Шесть ночей на Акрополе | страница 30
Условный язык Саломеи: «волчата», «Лев», «Стрелец», «Антарес». Ласки ее тела могли бы стать палестрой[75] на небе, полном созвездий.
С нынешнего дня луна должна начать наполняться. Это моя клепсидра.
Суббота, ночь
Я проснулся, увидав вот какой сон. Ресторан под открытым небом в конце улицы Патисион. Ночь, матовое освещение. Я сидел там вместе с другом, определить личность которого не могу. Мы ужинали, и я знал, что к концу ужина или я убью его, или он убьет меня. Он тоже знал это, хотя не обмолвился ни словом. Словно мы об этом договорились и согласовали это уже давно. Мы очень спокойно беседовали о привычных вещах, а официант менял блюда в ритме, который казался мне неумолимым. Я вскочил с постели в тот момент, когда он поставил на стол фрукты — блестящее блюдо с фруктами и колотым льдом.
Воскресенье
Поздно вечером, словно ветер, внезапно распахнувший окно, вырвались из памяти моей подробности, уже много лет остававшиеся в неприкосновенности.
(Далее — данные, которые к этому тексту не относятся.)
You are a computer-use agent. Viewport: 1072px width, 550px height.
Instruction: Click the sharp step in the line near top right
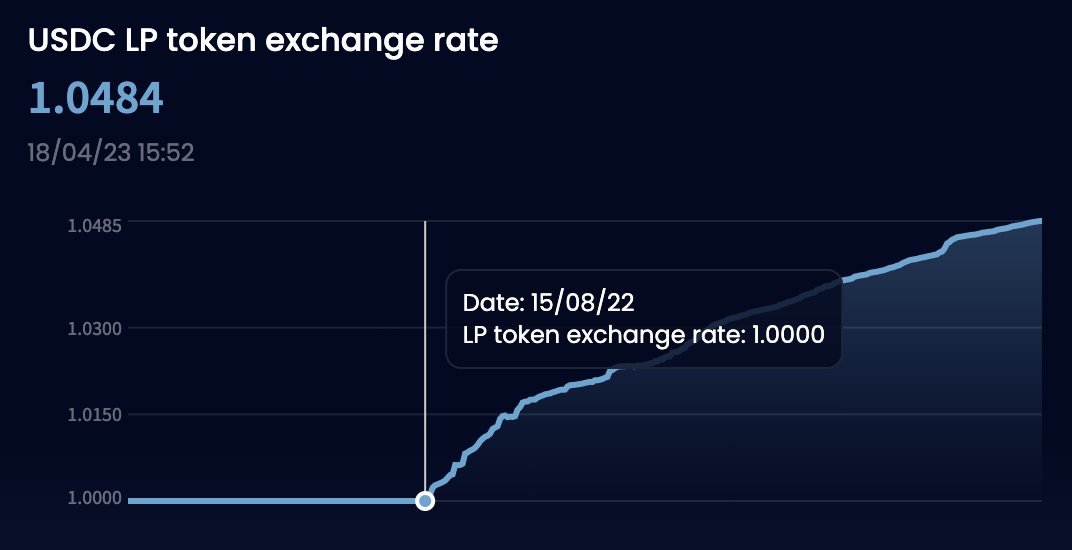click(946, 245)
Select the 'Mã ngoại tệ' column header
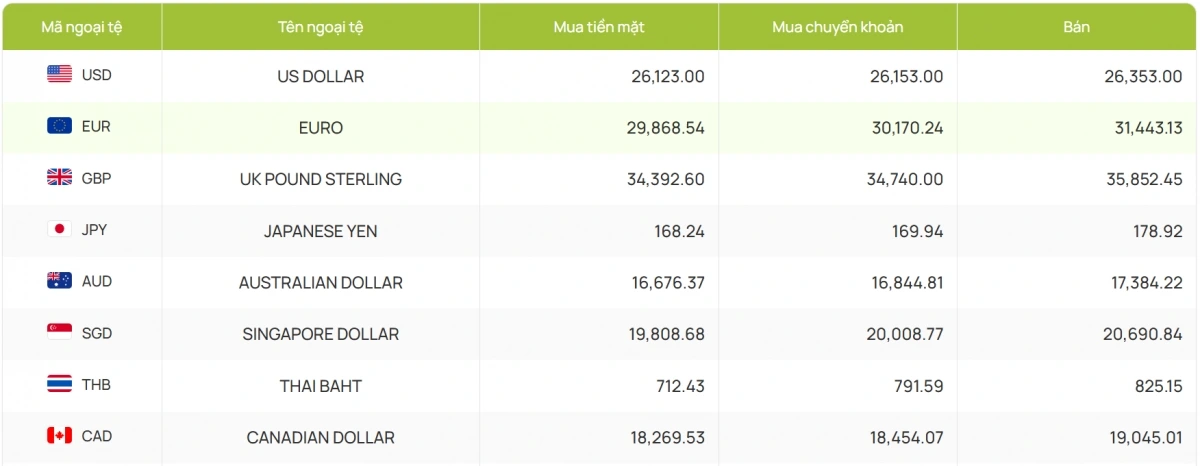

Первая зима в Париже. Непохожий холод. Иное осязание. Меняющаяся атмосфера дома, в котором я жил: то еврейская, то славянская, то католическая. Различные соседи по квартире. Молодая еврейка, смуглая, имевшая манеру разговаривать тихо и постоянно читающая Писание: я был разочарован, заметив, что еврейский текст читается от конца к началу. Тело у нее было белое и тусклое. Она жила в смежной комнате, за дощатой стеной. По ночам она будила меня ужасным бредом (очевидно, из-за наркотиков): я стучал по доскам, чтобы привести ее в чувство, а утром она говорила «спасибо». Пожилая барышня, слушавшая лекции по богословию вместе с графом — стройным, нуждающимся, бородатым. У них была старческая идиллия: граф страдал забывчивостью, и это поддерживало их связь. Две подруги дома, невыносимо «артистические»: одна из них играла на скрипке. Они жили в бельэтаже по ту сторону реки и время от времени устраивали артистические вечера. Приглашенные должны были являться, сменив одежду, чтобы слушать музыку, «освежив личность», как говорили они. Мое первое соприкосновение со столичной грязью: дома, словно прокаженные; варварские инструменты в ледяных внутренних дворах; бродяги под мостами по ночам; железнодорожные станции, смертоносные на заре; жажда и призраки… Что нужно было всему этому незваному?
Понедельник
Подражать искусству невозможно. Когда говорят: «Ах, как это похоже!», будьте уверены, что это измышления. Искусство творит мир. Природа для него — туманность, и весь вопрос заключается в том, как сотворить из туманности звезду. Великие не начинают как люди, они начинают как нелюди. А оканчивают они человечностью, расширяя тем или иным способом самое себя. Стало быть, нужно задаваться не вопросом, естественно или нет то или иное творение, человечно ли оно или нет, но какова мера содержащейся в нем природы или человечности.